> Material
═══

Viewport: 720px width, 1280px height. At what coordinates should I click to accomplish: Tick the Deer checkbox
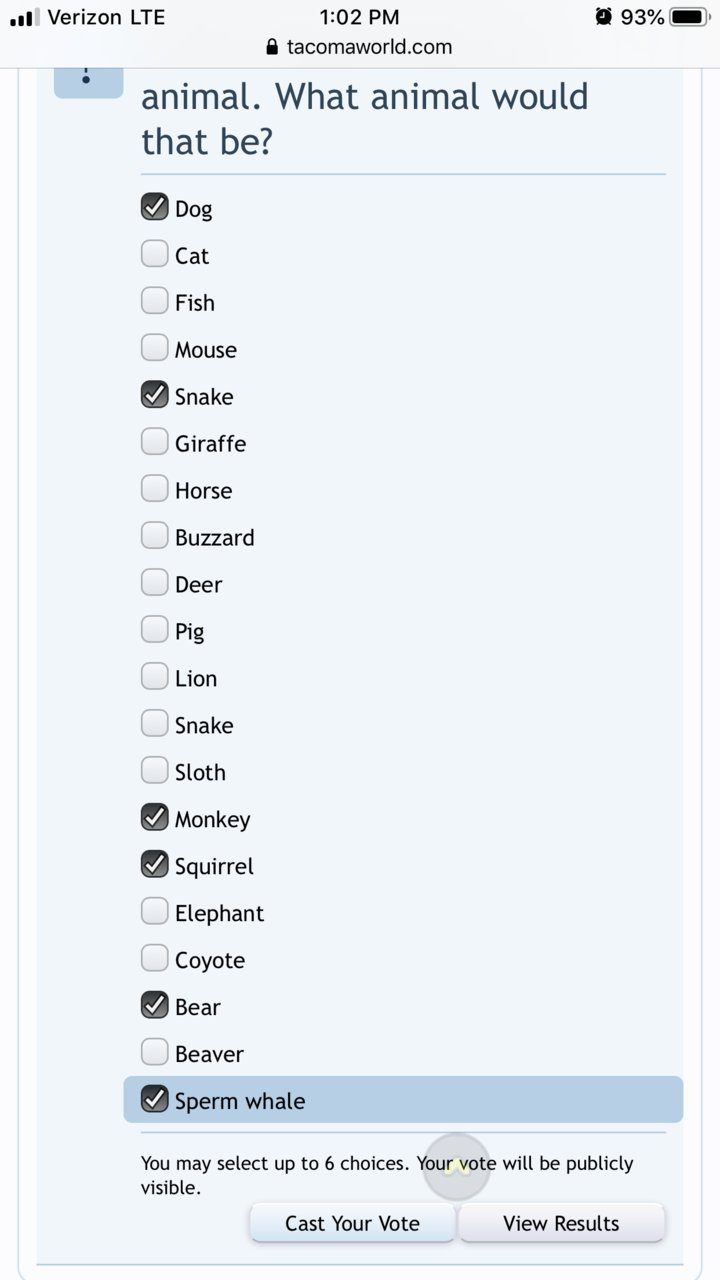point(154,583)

═══

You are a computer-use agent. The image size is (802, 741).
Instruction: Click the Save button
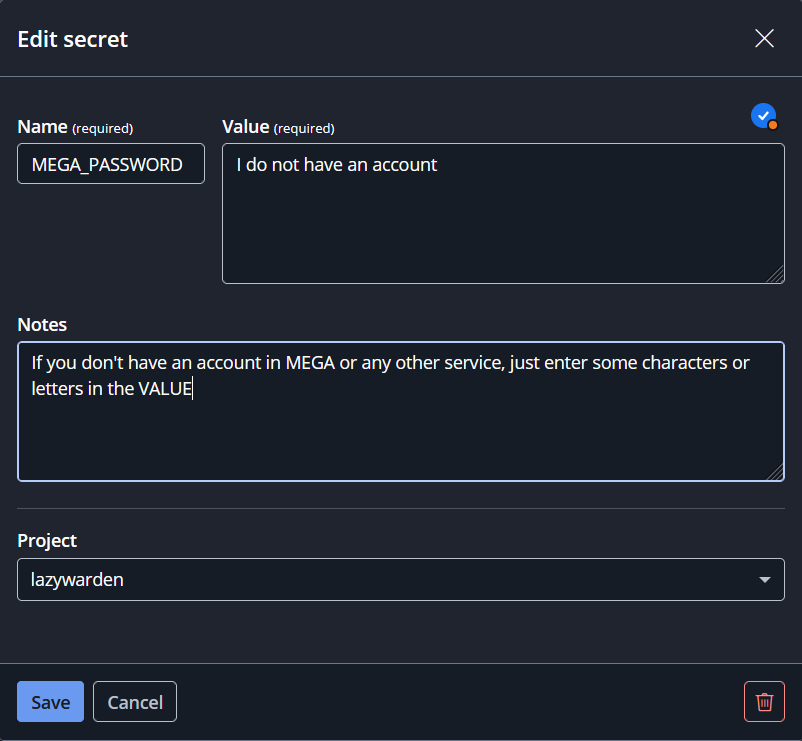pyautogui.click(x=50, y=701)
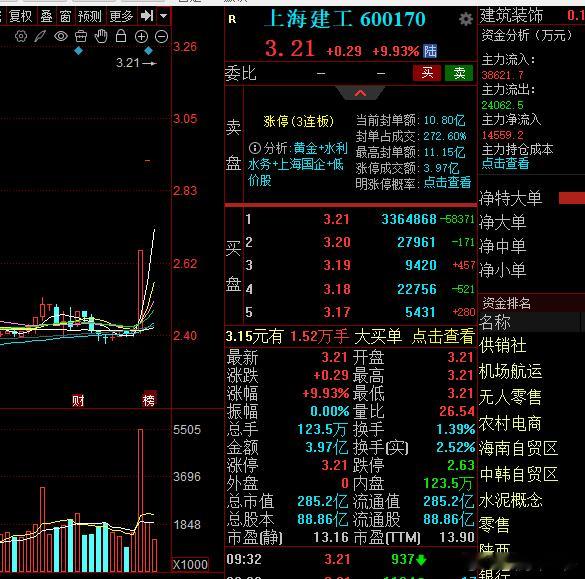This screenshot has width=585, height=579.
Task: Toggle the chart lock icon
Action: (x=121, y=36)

═══

> Problem to solve
Starting at the line that contains "Viewport: 720px width, 1280px" and ending after the line that contains "point(154,583)", give those lines as a two-column CSV with the columns request and answer, one row per line pair, each value in a single quoted field with line breaks turned into spaces. Leave the pictures out.

> Result
request,answer
"Viewport: 720px width, 1280px height. At what coordinates should I click to accomplish: Tick the Deer checkbox","point(154,583)"